Samael foi até a cozinha e pegou a faca, me ameaçou primeiramente e disse que “eu teria que aceitá-lo para que nosso casamento desse certo”. Minha filha chegou em seguida para interromper, alegando que o casamento era de fachada e que era para ele ir embora das nossas vidas. 


— Você é um nojento, Samael. Eu me recuso a te chamar de pai. Você passa o dia inteiro fora de casa e chegando aqui quer exigir respeito. Primeiro te respeite, antes de vir exigir de nós alguma coisa! — Disse Melissa. — Eu não tenho medo de você, e tenho certeza que minha mãe também não. 


Ele, furioso, veio para cima, e com a outra mão, me deu vários murros no peito, depois puxou os meus cabelos. No chão, gritei de dor. Tentei revidar, mas era impossível — estava fraca, e ele fazia tudo de maneira contínua. Melissa tentou separar-nos, mas ao ver que Samael a olhou com olhos de fúria, correu para a sala, mas dali eu só consegui ouvir os gritos da minha filha. Meu desespero foi tão grande, que gritei por socorro para que alguém da rua pudesse ouvir, mas ninguém vinha. Gritava e gritava na janela, buscando por alguém. 


— Você sempre será minha, Dalila. — Disse o homem doente, que me bateu com algo muito forte na cabeça. Possivelmente foi aí que eu caí, não morta, mas desacordada.

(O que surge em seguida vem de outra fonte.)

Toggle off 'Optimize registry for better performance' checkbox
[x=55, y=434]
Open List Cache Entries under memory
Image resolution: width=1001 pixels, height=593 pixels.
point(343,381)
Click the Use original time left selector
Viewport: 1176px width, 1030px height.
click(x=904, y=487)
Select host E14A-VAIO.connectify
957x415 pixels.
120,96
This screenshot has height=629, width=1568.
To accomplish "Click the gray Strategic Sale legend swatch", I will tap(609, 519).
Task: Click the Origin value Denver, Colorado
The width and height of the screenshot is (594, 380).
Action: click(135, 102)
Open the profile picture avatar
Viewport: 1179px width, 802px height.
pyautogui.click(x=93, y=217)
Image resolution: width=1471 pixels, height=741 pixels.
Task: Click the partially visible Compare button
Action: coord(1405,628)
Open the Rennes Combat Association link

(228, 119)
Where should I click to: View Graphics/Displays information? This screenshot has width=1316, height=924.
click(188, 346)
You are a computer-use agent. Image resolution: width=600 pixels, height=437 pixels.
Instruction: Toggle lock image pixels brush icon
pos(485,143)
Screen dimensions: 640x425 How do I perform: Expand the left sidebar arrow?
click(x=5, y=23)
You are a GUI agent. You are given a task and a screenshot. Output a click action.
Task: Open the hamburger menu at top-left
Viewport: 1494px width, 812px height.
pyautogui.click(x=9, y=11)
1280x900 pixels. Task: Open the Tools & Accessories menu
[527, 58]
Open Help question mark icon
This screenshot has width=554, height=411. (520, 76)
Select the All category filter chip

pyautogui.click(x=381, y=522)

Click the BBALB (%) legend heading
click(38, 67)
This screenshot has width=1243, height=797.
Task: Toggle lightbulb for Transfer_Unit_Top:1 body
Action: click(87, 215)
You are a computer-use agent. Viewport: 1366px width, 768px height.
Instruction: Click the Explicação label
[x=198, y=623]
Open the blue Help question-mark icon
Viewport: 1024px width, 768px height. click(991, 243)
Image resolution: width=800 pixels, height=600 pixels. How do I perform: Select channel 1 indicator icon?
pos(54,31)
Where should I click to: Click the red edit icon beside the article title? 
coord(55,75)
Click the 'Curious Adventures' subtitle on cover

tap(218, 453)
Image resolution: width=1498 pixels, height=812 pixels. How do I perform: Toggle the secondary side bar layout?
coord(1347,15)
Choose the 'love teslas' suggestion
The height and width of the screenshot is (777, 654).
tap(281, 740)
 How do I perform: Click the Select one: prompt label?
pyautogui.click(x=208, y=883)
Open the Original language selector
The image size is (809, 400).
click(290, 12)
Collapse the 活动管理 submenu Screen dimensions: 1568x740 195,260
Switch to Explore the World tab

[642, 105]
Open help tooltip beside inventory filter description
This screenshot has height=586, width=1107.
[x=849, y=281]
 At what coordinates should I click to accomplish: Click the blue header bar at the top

Assim que me levantei da cama, senti uma sensação esquisita. Ela era quase inexplicável, uma sensação de pressão no peito, sentia como se fosse morrer (além de uma forte dor de cabeça). Pensei que pudesse ter sido por conta do brusco movimento que fiz ao levantar, mas isso nunca tinha acontecido antes. Estava nua, precisava me vestir de alguma forma.